Interestingly, Feldman and Dowd (Feldman and Dowd, 1975) reported a 24–40% loss of spines in aged rats, suggesting that spine loss may be a fairly consistent feature of brain aging in a number mammalian taxa. Because dendritic spines are the major postsynaptic sites of excitatory synapses on cortical pyramidal neurons (Horner, 1993; Harris and Kater, 1994; Nimchinsky et al., 2002), changes in dendritic spine numbers may reflect a similar change in synaptic density. Indeed, a parallel reduction of synaptic density with senescence has been observed in quantitative electron microscopy studies (Uemura, 1980; Peters et al., 1998b). In human prefrontal cortex, synapse densities were found to remain fairly constant in adults, but to show a progressive, significant decrease in individuals older than 74 years (Huttenlocher, 1979). Following a considerable decrease in synapse numbers during puberty, a continued, slight, yet statistically significant loss of synapses occurs in macaque monkey neocortex (Zecevic et al., 1989; Bourgeois and Rakic, 1993; Bourgeois et al., 1994). This synaptic loss is paralleled by a decrease in the number of dendritic spines in macaque monkeys suggesting continuing maturational changes throughout the life span (Lund et al., 1977; Boothe et al., 1979; Elston and DeFelipe, 2002). Interestingly, the overall distribution of spines on dendritic segments remains unchanged during aging in spite of the observed decrease (Elston and DeFelipe, 2002) (present study). In this context, it is worth noting that the expression levels of AMPA (α-amino-3-hydroxy-5-methyl-4-isoxazole propionic acid) and NMDA (N-methyl-d-aspartate) glutamate receptor subunit proteins GluR2 and NMDAR1 decreased significantly in many corticortical projections in aged macaque and Patas monkeys (Hof et al., 2002). NMDAR1 levels were also found to decrease specifically and consistently in the molecular layer of the dentate gyrus, specifically in the zone receiving the projections from the entorhinal cortex, in aged macaque monkeys without changes in other synaptic and dendritic markers (Gazzaley et al., 1996). This change occurred in absence of neuronal loss in the entorhinal cortex suggesting a restricted, age-related cellular process affecting a specific subdomain of the apical dendrites of the granule cells (Gazzaley et al., 1996, 1997). This finding is fully consistent with the changes in spine densities and in local dendritic morphology reported in the present study.

In conclusion, all of these studies point to the fact that brain aging is accompanied by rather subtle morphological and molecular changes at the level of single neuronal populations, with the spines and related synapses the major site of regressive events affecting circuit integrity.
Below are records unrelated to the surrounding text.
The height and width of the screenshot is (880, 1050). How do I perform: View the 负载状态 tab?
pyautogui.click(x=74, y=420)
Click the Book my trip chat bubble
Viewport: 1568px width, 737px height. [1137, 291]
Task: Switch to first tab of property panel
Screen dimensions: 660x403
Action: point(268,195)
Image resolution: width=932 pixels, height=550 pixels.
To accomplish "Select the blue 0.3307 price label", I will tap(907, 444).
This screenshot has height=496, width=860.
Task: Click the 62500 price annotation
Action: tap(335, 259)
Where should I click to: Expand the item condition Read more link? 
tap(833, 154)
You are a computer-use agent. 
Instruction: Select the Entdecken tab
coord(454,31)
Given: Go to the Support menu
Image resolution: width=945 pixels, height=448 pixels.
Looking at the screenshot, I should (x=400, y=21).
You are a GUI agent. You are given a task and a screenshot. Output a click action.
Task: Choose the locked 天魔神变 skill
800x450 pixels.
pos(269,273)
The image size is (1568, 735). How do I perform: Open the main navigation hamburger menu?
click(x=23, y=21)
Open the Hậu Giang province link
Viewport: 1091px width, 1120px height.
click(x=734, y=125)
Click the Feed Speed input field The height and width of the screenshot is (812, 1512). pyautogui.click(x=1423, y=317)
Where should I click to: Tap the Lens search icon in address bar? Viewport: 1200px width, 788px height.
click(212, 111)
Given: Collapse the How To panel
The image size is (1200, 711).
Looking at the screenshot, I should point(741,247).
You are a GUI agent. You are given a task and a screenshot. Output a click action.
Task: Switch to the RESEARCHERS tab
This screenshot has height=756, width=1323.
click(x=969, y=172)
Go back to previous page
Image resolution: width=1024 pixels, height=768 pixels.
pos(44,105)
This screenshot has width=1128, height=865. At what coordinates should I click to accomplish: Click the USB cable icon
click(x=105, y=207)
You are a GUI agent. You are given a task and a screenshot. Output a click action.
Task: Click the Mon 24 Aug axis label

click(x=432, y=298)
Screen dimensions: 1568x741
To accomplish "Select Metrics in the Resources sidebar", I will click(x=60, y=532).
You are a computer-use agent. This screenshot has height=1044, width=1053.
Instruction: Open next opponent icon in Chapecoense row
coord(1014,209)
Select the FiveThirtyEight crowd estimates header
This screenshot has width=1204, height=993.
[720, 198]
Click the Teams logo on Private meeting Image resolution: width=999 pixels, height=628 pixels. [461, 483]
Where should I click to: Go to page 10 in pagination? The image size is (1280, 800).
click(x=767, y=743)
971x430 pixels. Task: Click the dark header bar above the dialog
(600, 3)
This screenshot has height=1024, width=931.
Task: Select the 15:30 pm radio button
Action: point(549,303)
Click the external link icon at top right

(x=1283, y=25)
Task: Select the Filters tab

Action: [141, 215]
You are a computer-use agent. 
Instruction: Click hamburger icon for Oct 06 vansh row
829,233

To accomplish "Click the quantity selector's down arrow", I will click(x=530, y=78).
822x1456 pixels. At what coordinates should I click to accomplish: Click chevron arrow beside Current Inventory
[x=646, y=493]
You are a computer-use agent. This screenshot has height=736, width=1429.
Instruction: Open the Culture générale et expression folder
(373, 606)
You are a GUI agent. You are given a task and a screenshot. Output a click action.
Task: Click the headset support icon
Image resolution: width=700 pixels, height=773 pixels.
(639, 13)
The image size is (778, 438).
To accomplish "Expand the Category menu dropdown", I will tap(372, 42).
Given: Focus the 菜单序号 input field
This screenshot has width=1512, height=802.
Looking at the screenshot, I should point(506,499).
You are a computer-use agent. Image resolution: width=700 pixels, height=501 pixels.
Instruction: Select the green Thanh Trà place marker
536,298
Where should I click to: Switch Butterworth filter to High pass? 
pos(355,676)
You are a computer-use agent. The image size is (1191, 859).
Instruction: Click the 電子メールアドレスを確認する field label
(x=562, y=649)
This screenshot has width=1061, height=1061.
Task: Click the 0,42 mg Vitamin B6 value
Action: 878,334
Because spines serve as the basic functional units of neuronal integration (Yuste and Denk, 1995; Shepherd, 1996; Nimchinsky et al., 2002), it is possible that the memory and cognitive decline occurring during aging is related to loss of spines in neurons subserving identifiable neocortical association circuits. Future studies are needed to address this question directly in behaviorally tested animals and to explore the functional integrity of synapses during aging.

Notes

We thank Drs E.A. Nimchinsky, P.R. Rapp and G.N. Elston for helpful discussion, Dr Y. He and B. Wicinski, W.G.M. Janssen, G. Volmar, and R. Jenkins for help with animal surgery and postoperative care, Dr J.M. Erwin for providing the aged animals and Dr P.R. Rapp for the young rhesus monkeys, Dr V. Haroutunian for providing the human brain specimens, A. Rodriguez, D. Ehlenberger, K.T. Kelliher, R.A. Shah, and Dr W.G. Young for software development, and T. Flores for help with graphics. P.R.H. is Regenstreif Professor of Neuroscience. This work was supported by NIH grants AG05138 and AG06647, by the Howard Hughes Medical Institute, by the American Federation for Aging Research, and by the Mount Sinai School of Medicine.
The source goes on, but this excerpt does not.